Les enfants de prisonniers en Angleterre et au Pays de Galles voient leurs droits humains violés par l’interdiction des visites en prison et le manque de contact vidéo, ont affirmé des avocats, alors qu’ils entament la première étape d’une action en justice contre le ministère de la Justice.

Un bébé de 16 mois n’a eu aucun contact visuel ou physique avec son père pendant quatre mois au cours de la pandémie, ni un enfant handicapé dont l’espérance de vie est raccourcie, selon des lettres légales vues par le Guardian. Les deux pères sont au HMP Manchester, l’un purgeant une peine de trois ans et neuf mois, l’autre de 36 mois.

Deux autres enfants, âgés de deux et quatre ans, n’ont pas pu voir leur père, qui est à l’HMP de catégorie C Erlestoke dans le Wiltshire, depuis le 24 mars. On leur a dit qu’à la reprise d’une visite physique le 5 août, ils ne pourront pas le toucher.

Les avocats travaillant avec les trois familles ont déclaré que les règles relatives aux visites dans les prisons enfreignaient l’article 8 de la Convention européenne des droits de l’homme et ne garantissaient pas correctement l’intérêt supérieur des enfants en vertu de la loi de 2004 sur l’enfance.

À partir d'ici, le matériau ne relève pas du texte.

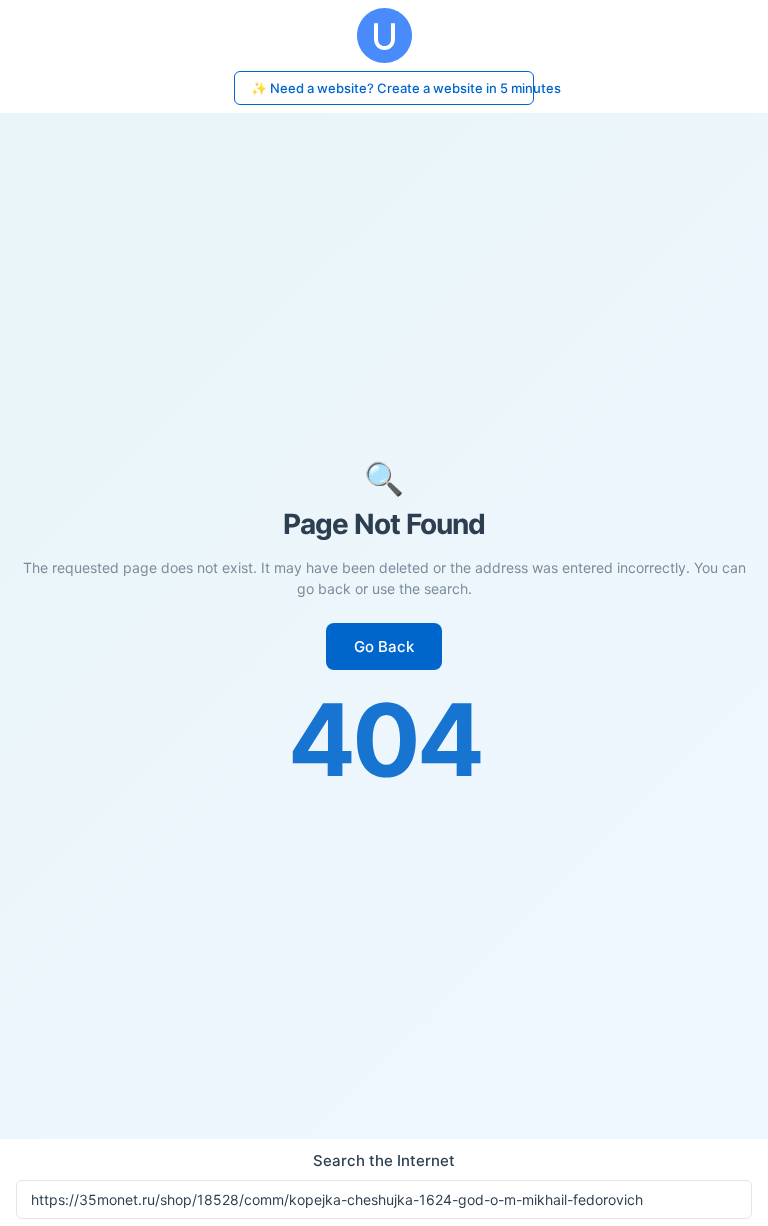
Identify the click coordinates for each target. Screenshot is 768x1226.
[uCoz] (384, 35)
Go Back (384, 646)
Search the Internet (384, 1160)
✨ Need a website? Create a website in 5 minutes (392, 88)
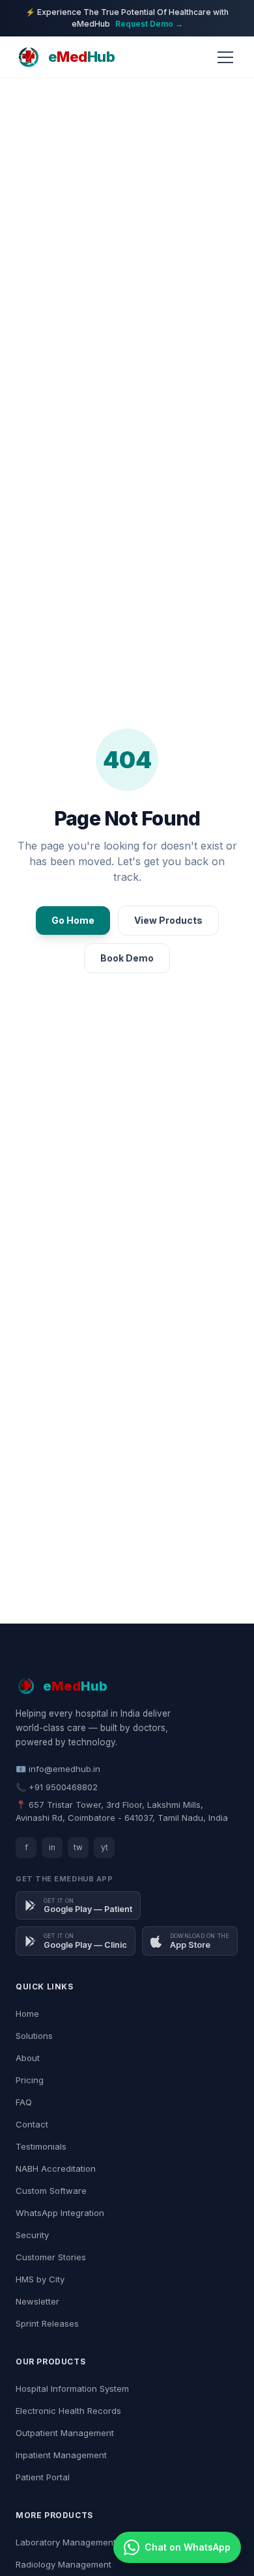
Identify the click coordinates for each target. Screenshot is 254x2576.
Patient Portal (43, 2477)
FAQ (24, 2102)
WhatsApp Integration (60, 2213)
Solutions (34, 2035)
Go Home (72, 920)
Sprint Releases (47, 2323)
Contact (32, 2124)
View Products (168, 920)
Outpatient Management (65, 2433)
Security (32, 2235)
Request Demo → (149, 24)
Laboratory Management (66, 2542)
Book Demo (127, 957)
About (28, 2058)
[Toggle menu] (225, 57)
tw (78, 1847)
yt (104, 1847)
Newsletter (37, 2301)
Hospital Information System (72, 2388)
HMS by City (40, 2279)
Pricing (30, 2080)
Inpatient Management (61, 2455)
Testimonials (41, 2146)
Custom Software (51, 2190)
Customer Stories (51, 2257)
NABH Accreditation (56, 2168)
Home (27, 2013)
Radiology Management (63, 2564)
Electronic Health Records (68, 2410)
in (52, 1847)
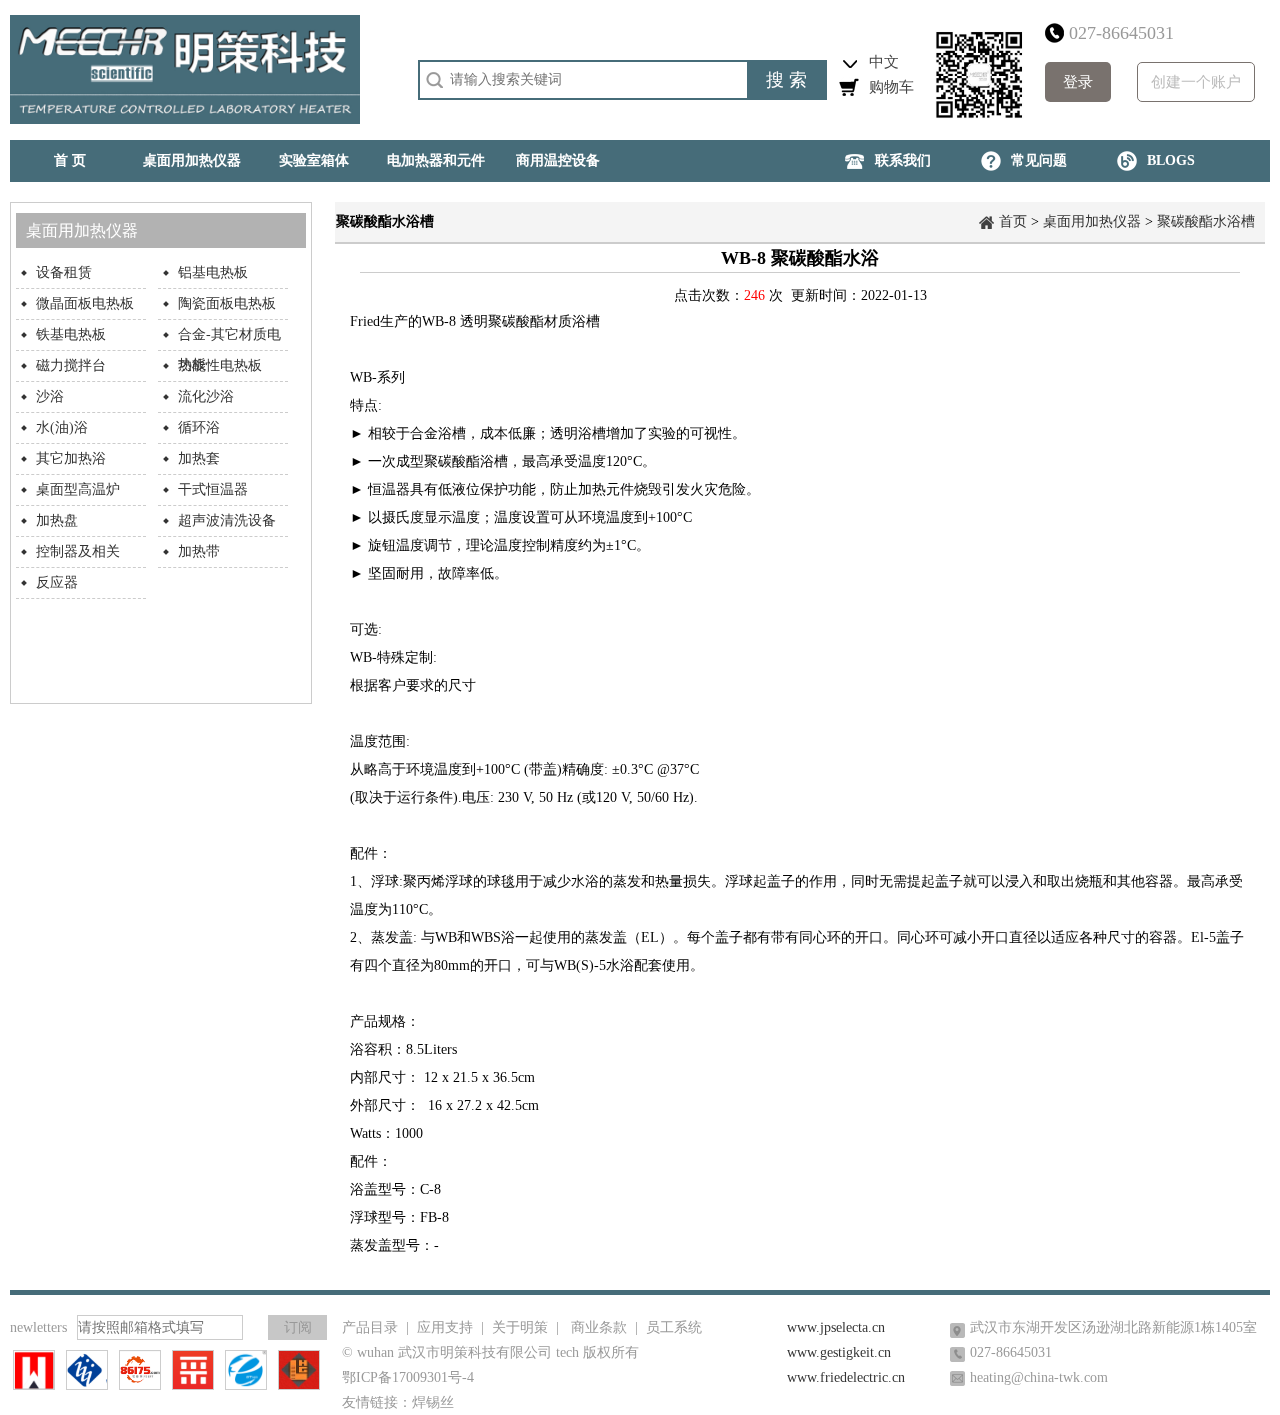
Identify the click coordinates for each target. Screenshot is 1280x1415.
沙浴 (50, 396)
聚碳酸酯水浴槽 (1206, 221)
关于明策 (520, 1327)
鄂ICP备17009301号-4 (408, 1377)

Les prisons ont arrêté toutes les visites le 24 mars pour essayer d’arrêter la propagation du coronavirus et les responsables ont déclaré qu’il s’agissait d’une décision qui n’était pas prise à la légère, en raison des besoins de santé publique.

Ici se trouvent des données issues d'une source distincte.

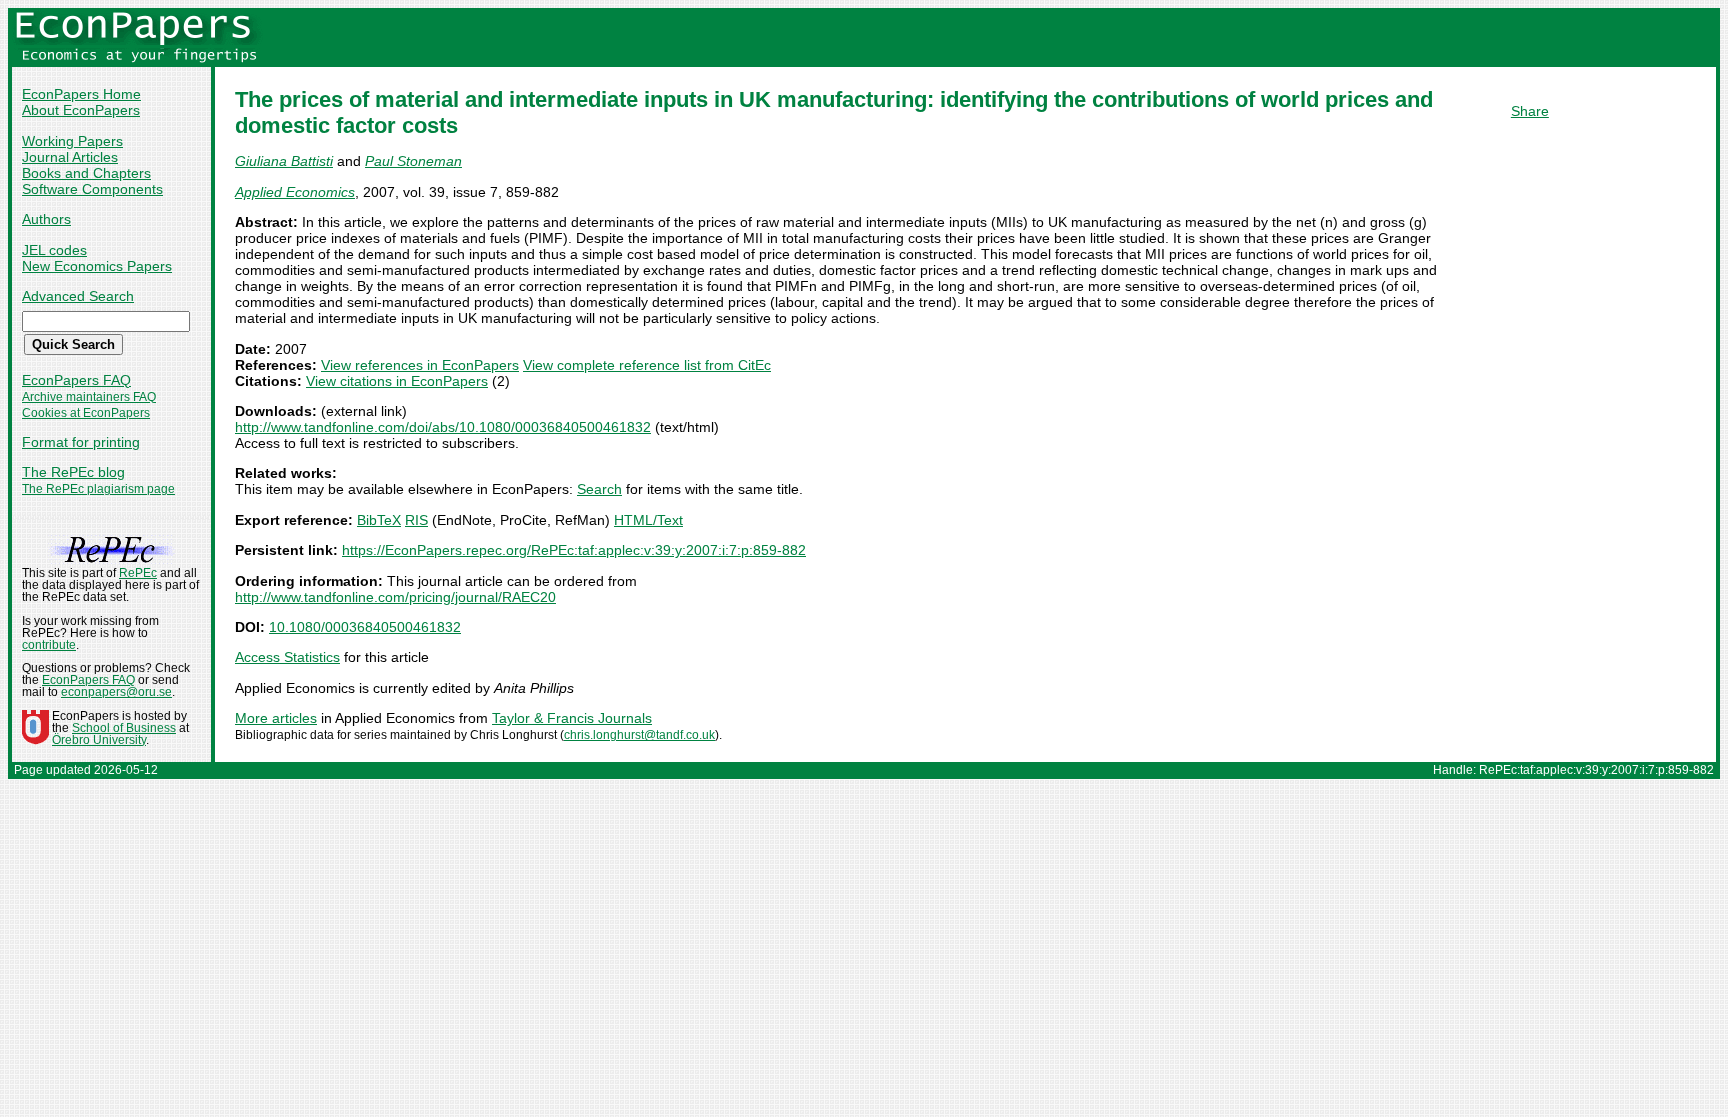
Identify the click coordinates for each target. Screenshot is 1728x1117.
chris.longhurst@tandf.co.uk (639, 735)
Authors (46, 219)
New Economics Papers (97, 266)
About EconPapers (81, 110)
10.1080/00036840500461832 (365, 627)
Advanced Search (78, 296)
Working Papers (72, 141)
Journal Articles (70, 157)
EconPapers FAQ (76, 380)
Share (1530, 111)
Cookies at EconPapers (86, 413)
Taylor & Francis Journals (572, 718)
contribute (49, 645)
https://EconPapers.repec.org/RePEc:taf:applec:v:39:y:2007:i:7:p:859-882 (574, 550)
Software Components (92, 189)
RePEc (138, 573)
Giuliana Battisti (284, 161)
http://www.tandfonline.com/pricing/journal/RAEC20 (395, 597)
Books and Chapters (86, 173)
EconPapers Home (81, 94)
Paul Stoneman (413, 161)
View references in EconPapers (420, 365)
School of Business (124, 728)
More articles (276, 718)
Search (599, 489)
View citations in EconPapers (397, 381)
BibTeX (379, 520)
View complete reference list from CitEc (647, 365)
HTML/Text (648, 520)
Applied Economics (295, 192)
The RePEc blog (73, 472)
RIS (416, 520)
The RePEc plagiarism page (98, 489)
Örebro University (99, 740)
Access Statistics (287, 657)
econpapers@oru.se (116, 692)
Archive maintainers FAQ (89, 397)
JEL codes (54, 250)
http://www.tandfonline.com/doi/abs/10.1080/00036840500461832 (443, 427)
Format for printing (81, 442)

Certains prisonniers ont reçu des téléphones portables afin de pouvoir rester en contact régulier avec leur famille, et la ministre du gouvernement Lucy Frazer a déclaré qu’elle souhaitait maintenir des liens étroits dans la mesure du possible. Cependant, les liens vidéo n’ont été possibles que dans un petit nombre de prisons.

L’une des mères a déclaré: «Elles ont été abandonnées par le gouvernement. J’espère que nous serons enfin entendus et que les enfants dont un parent est incarcéré auront leur droit à une vie de famille respecté.

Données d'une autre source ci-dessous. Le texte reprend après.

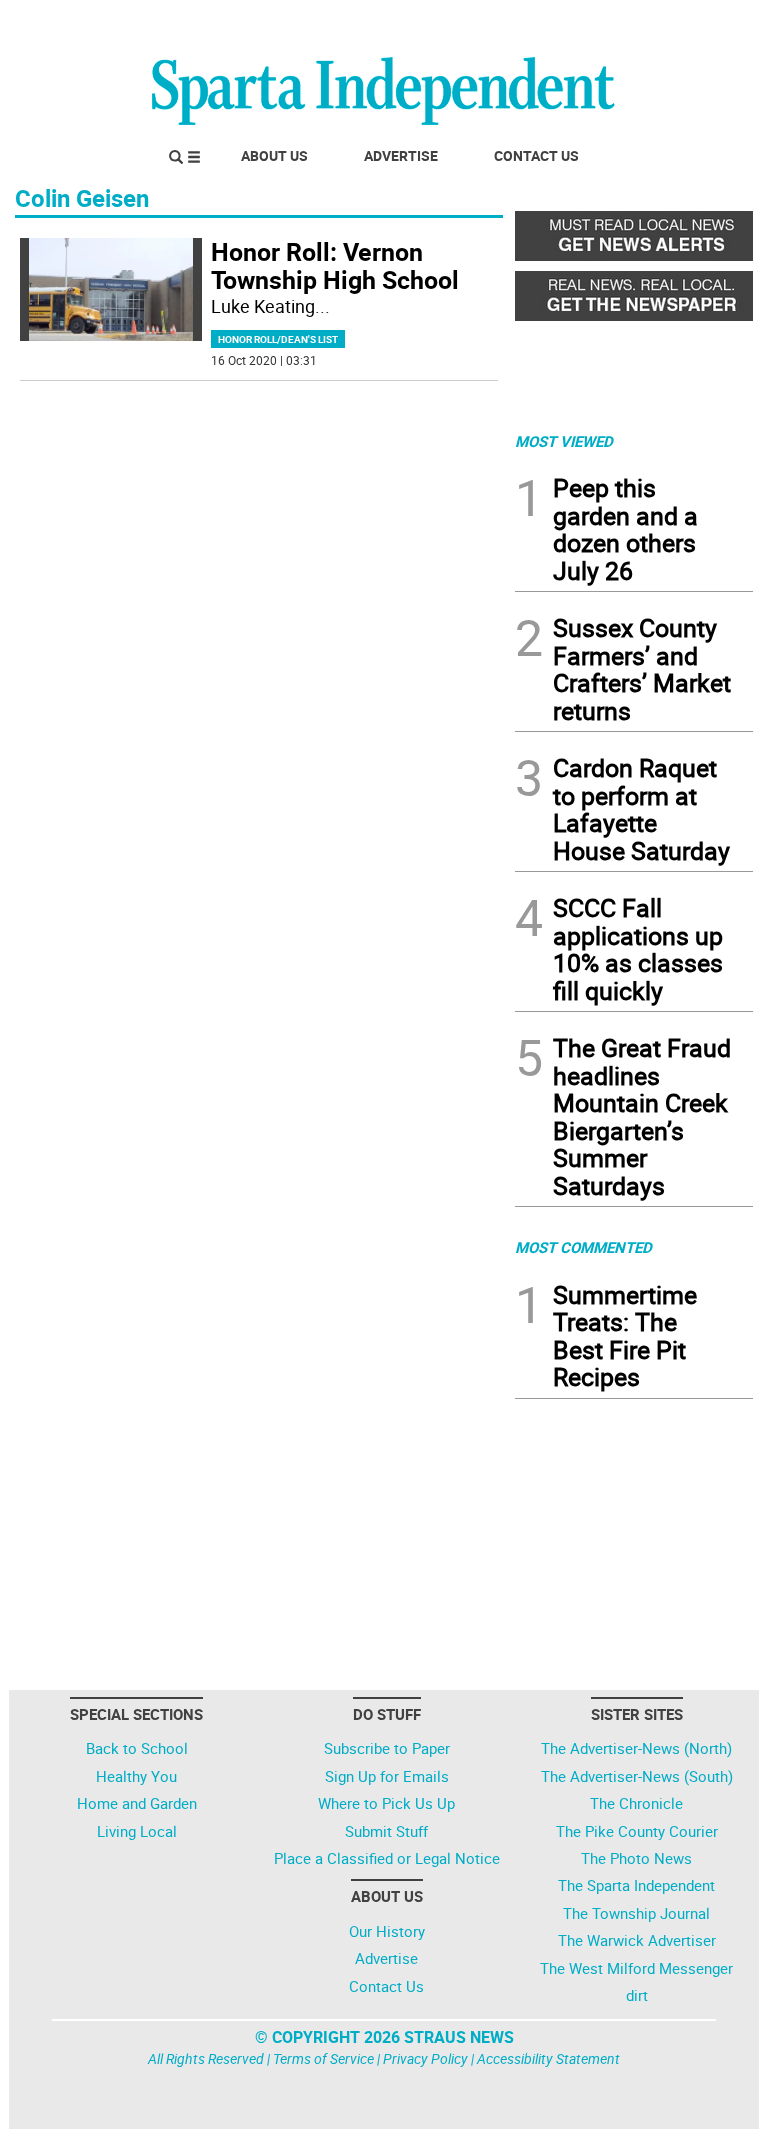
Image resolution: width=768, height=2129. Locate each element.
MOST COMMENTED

Dans les lettres avant action envoyées au ministère de la Justice le jeudi 30 juillet, ils ont expliqué que le contact téléphonique ne signifiait rien pour leurs enfants qui sont trop jeunes pour parler, et ils s’inquiètent de l’impact durable de l’absence de contact face à face. avec leurs pères au cours des étapes de formation de leur développement.

Pour l’enfant handicapé, leur mère a décrit comment ils trouvaient les appels téléphoniques angoissants, se tournant vers elle pour lui demander «que dit-il? Qu’est-ce qu’elle dit? »

Clare Evans, des avocats de MW, qui a émis les lettres avant de réclamer le ministère de la Justice, a déclaré: «Les enfants ont le droit de jouir d’une vie de famille, que leurs parents soient emprisonnés ou non.

«Le manque d’action continu pour protéger ces victimes oubliées est non seulement une grande préoccupation juridique, mais aussi moralement répréhensible dans une société qui valorise tant les droits de l’homme et promeut la santé mentale.»

Dans une déclaration commune, les avocats Jake Richards et Jonathan Metzer, qui représentent les enfants, ont déclaré que le gouvernement «laissait tomber ces enfants innocents».

HMP Manchester autorisera les visites en personne à partir du 15 août, mais pas pour les enfants de moins de 10 ans, comme le sont la plupart des enfants concernés. Ils seront également limités à un par mois et dureront au maximum 45 minutes.

En juillet, des députés du comité mixte des droits de l’homme ont appelé à mettre fin à l’interdiction de visite de Covid-19 aux enfants d’Angleterre et du Pays de Galles dont les mères sont en prison. Ils ont estimé que jusqu’à 17 000 jeunes auraient pu se passer de visites physiques pendant la pandémie.

Un porte-parole du service pénitentiaire a déclaré: «La décision d’arrêter les visites n’a pas été prise à la légère – elle reposait sur des conseils de santé publique en réponse à une urgence sans précédent.

«Nous avons mis en place des appels vidéo sécurisés dans plus de 50 prisons du domaine, fourni plus de 1 000 téléphones portables et accordé un crédit téléphonique supplémentaire pour aider les prisonniers à maintenir des liens familiaux importants pendant la pandémie.»

Le ministère de la Justice a déclaré qu’il répondrait aux lettres en temps voulu.

Il y a des appels vidéo sécurisés vers 56 prisons et le ministère tente de déployer davantage de cette technologie dans l’ensemble des prisons.